Pipeline components that support partial_fit.

Primary LanguagePythonMIT LicenseMIT

scikit-partial

Pipeline components that support partial_fit.

The goal of scikit-partial is to offer a pipeline that can run partial_fit. This allows of online learning on an entire pipeline.

Installation

You can install everything with pip:

python -m pip install --upgrade pip
python -m pip install scikit-partial

Usage

Assuming that you use a stateless featurizer in your pipeline, such as HashingVectorizer or language models from whatlies, you choose to pre-train your scikit-learn model beforehand and fine-tune it later using models that offer the .partial_fit()-api. If you're unfamiliar with this api, you might appreciate this course on calmcode.

import pandas as pd
from sklearn.linear_model import SGDClassifier
from sklearn.feature_extraction.text import HashingVectorizer

from skpartial.pipeline import make_partial_pipeline

url = "https://raw.githubusercontent.com/koaning/icepickle/main/datasets/imdb_subset.csv"
df = pd.read_csv(url)
X, y = list(df['text']), df['label']

# Construct a pipeline with components that are `.partial_fit()` compatible
pipe = make_partial_pipeline(HashingVectorizer(), SGDClassifier(loss="log"))

# Run the learning algorithm on batches of data
for i in range(10):
    # We could also do a whole bunch of data augmentation here!
    pipe.partial_fit(X, y, classes=[0, 1])

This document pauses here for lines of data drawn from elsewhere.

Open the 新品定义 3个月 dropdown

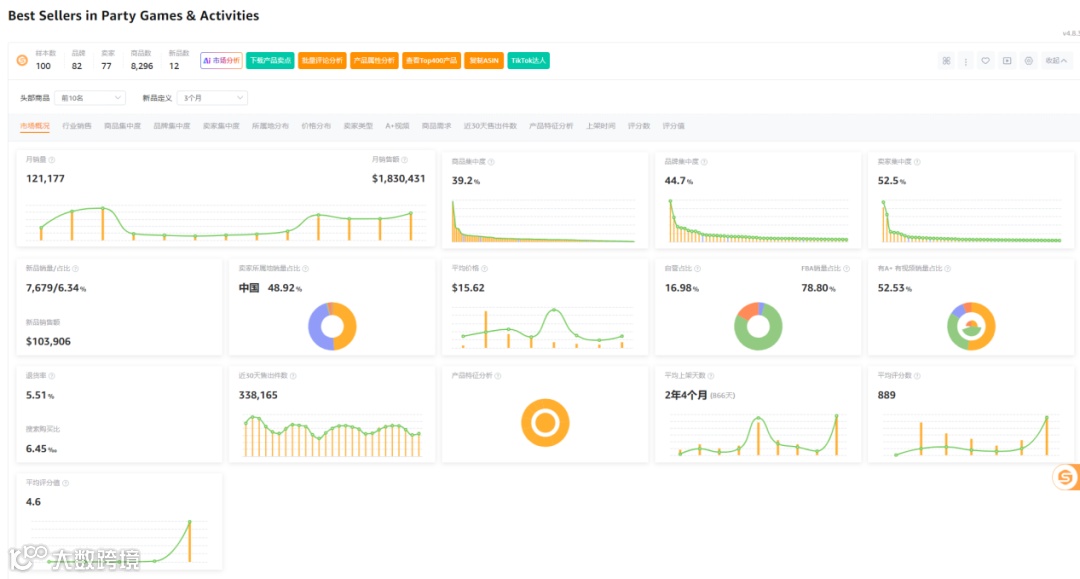[212, 98]
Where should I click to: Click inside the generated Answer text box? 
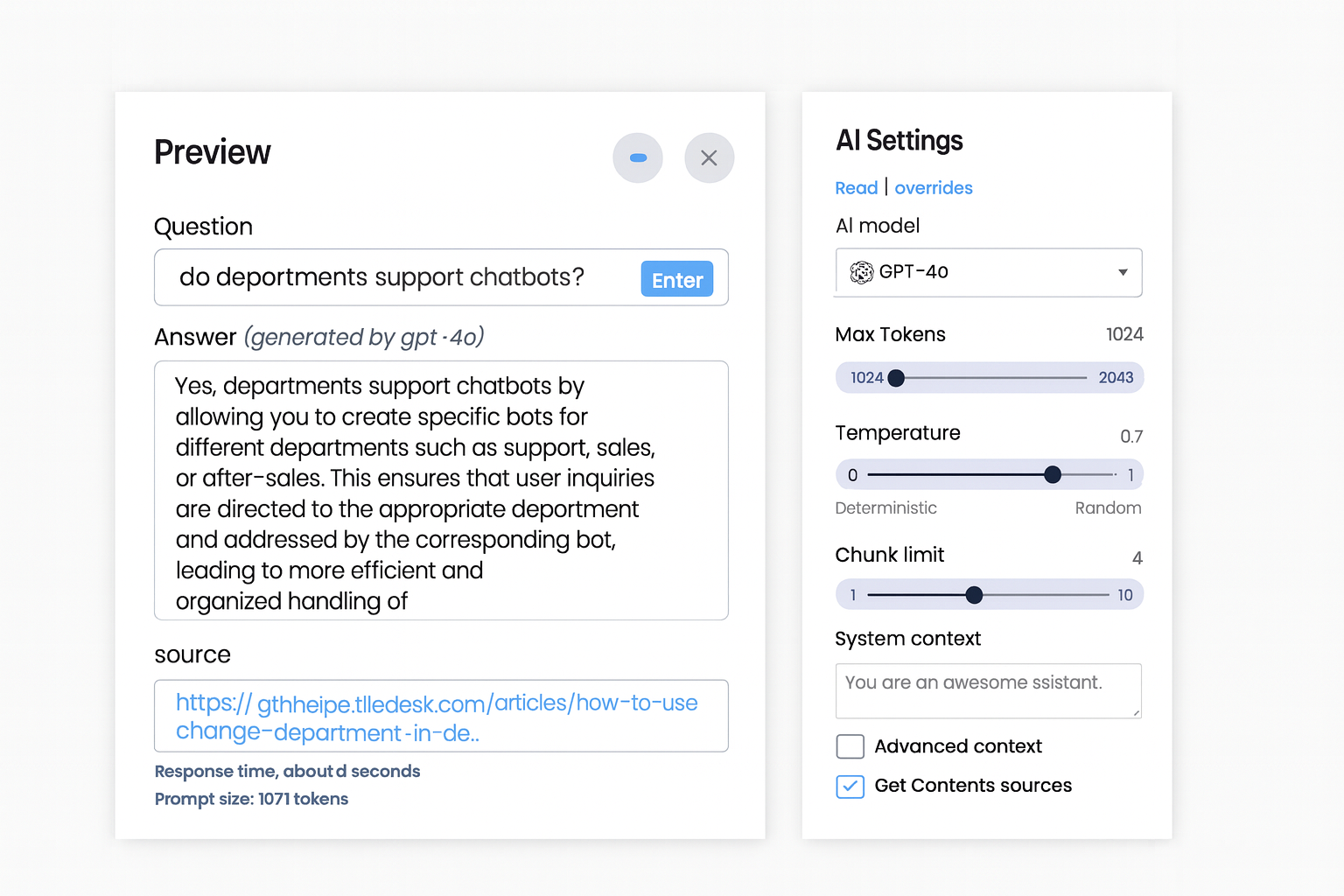pos(441,491)
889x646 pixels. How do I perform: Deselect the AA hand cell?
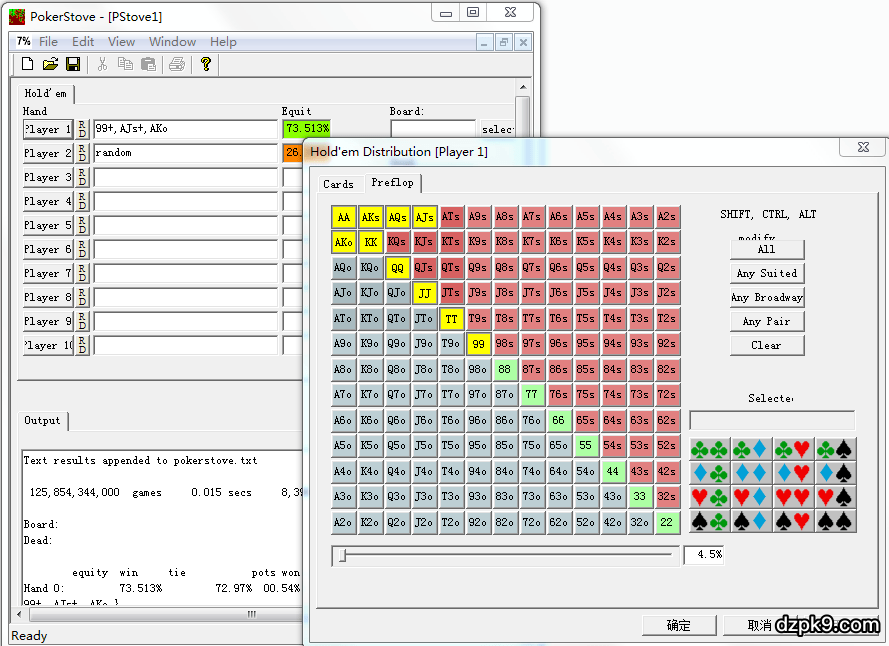point(344,217)
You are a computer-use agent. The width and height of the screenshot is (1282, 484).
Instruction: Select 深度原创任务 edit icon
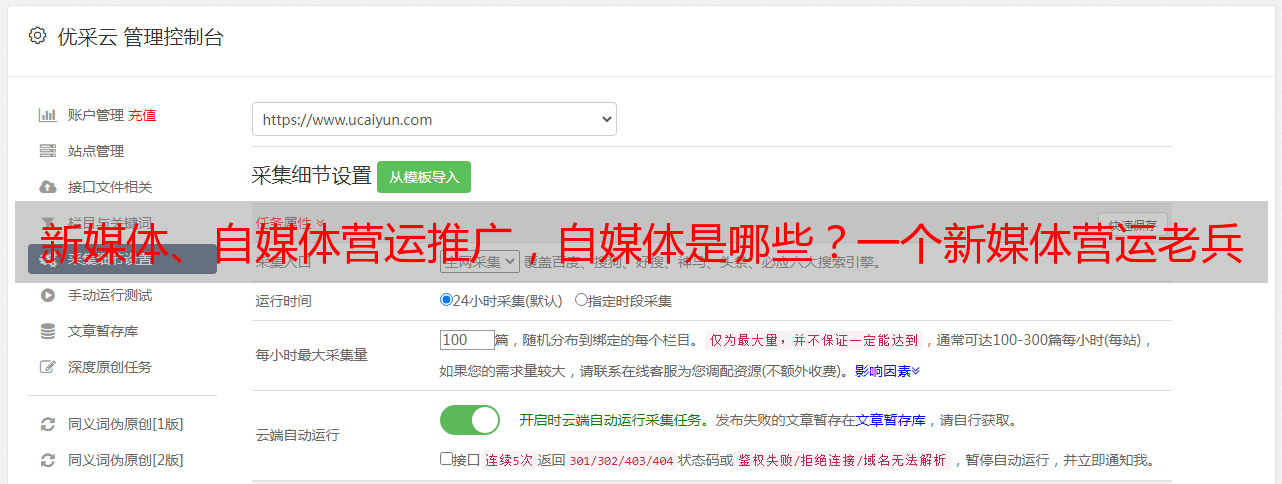47,367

When is this pattern useful? Let's consider spelling errors. Suppose that we'd like our algorithm to be robust against typos. Then we can simulate typos on our X inside of our learning loop.

Supported Components

The following pipeline components are added.

from skpartial.pipeline import (
    PartialPipeline,
    PartialFeatureUnion,
    make_partial_pipeline,
    make_partial_union,
)

These tools allow you to declare pipelines that support .partial_fit(). Note that components used in these pipelines all need to have .partial_fit() implemented.